Thought Experiment: the Great De-Leveraging

Right now I’m doing a little research on borrowing: whether personal borrowing is going up, down, or staying the same, and whether the velocities of those things have changed, whether corporate borrowing is going up, down, or staying the same, and whether the velocities of those have changed. I recall a paper produced by the Minneapolis Federal Reserve that showed that, at least as of the 3rd quarter of last year, there was no “credit crunch”. I haven’t been able to find an update of that paper. I’ve run into some anecdotal reports but not a great deal else. I’m finding this data devilishly difficult to ferret out.

However, just as a thought experiment let’s assume that there has been a substantial drying up of credit and both individuals and businesses are having a lot harder time borrowing money than they did, say, in 2006. What are the implications of that?

I’m more concerned with the implications for businesses of substantially less credit than there used to. Obviously, the financial sector will be greatly affected. I’d guess we’ll be able to get by with a significantly smaller financial sector than we had in 2006. I’d think that compensation in the financial sector would go down and any push effect that had on wages outside the sector would decrease, too.

I think it’s reasonable to believe that retail sales may be slowed for the foreseeable future since, based on our assumption, to the degree that stuff that was being sold was being bought with borrowed money not so much will be bought. Effective prices have risen.

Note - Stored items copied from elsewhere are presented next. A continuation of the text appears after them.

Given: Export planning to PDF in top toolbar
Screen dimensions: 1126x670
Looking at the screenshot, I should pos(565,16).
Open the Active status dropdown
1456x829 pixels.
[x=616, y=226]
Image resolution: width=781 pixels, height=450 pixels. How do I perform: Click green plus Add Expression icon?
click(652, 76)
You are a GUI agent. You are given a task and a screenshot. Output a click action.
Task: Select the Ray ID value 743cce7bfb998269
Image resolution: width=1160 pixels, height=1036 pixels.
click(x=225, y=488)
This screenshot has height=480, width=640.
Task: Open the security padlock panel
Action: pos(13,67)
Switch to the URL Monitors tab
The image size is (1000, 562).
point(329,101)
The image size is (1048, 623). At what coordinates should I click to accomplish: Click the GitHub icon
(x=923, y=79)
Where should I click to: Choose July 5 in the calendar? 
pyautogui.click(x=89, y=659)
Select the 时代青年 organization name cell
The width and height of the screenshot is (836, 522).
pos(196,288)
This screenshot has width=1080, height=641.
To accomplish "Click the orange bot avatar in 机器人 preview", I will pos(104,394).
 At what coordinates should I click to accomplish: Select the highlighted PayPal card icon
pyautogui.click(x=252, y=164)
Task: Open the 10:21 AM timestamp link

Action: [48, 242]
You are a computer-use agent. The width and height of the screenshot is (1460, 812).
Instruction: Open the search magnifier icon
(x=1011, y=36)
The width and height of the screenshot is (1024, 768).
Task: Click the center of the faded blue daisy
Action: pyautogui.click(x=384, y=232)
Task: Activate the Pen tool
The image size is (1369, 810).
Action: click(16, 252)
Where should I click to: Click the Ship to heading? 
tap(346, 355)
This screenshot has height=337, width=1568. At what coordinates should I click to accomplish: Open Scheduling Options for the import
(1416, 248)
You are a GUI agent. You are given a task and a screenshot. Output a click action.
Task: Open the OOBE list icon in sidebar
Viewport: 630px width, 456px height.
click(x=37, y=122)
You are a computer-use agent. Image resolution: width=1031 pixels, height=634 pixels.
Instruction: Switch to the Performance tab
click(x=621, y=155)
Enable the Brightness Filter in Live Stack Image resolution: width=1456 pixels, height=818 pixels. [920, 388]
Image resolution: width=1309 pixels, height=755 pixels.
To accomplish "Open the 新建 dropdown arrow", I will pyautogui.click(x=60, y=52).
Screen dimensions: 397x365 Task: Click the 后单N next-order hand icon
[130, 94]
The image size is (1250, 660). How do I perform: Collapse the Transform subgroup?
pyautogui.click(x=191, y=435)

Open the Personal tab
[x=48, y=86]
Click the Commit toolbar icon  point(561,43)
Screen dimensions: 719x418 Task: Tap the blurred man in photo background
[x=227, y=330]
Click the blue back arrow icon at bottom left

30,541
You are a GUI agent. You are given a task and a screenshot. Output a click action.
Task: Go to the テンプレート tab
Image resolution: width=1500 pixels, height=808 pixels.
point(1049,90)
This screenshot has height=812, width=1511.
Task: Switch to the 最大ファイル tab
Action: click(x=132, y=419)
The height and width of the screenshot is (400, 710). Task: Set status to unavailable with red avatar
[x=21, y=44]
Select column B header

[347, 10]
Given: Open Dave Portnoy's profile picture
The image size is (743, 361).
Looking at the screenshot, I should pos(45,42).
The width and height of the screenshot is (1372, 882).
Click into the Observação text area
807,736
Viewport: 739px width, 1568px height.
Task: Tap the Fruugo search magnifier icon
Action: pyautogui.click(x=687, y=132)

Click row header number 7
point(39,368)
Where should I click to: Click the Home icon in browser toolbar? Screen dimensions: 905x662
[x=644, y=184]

I think there may be some other implications as well. For example, over the period of the last 25 years or so there’s been a lot of company-building via acquisition. To the extent that such acquisition was leveraged, i.e. done with borrowed money, presumably there will be less of that. And entities saddled with such debt will have greater difficulty in refinancing which I would assume would weaken them.

Will we see a lot of companies selling off these weakened pieces? Will companies be smaller? Will that have a depressing effect on executive pay?

It’s a lot to think about.

I’m soliciting ideas here. What will happen to businesses if the cost of borrowing gets high and stays high?

3 comments… add one
  • Drew Link

    This will be a difficult analysis. I think you are just beginning to scratch the surface of the complexities. We collectively use phrases like “tight credit” too loosely. Pardon the pun. It is more complex.

    Think about various credit scenarios:

    Young family wants to buy starter home. Good credit history. Credit unavailable – bad. But I bet it will be available.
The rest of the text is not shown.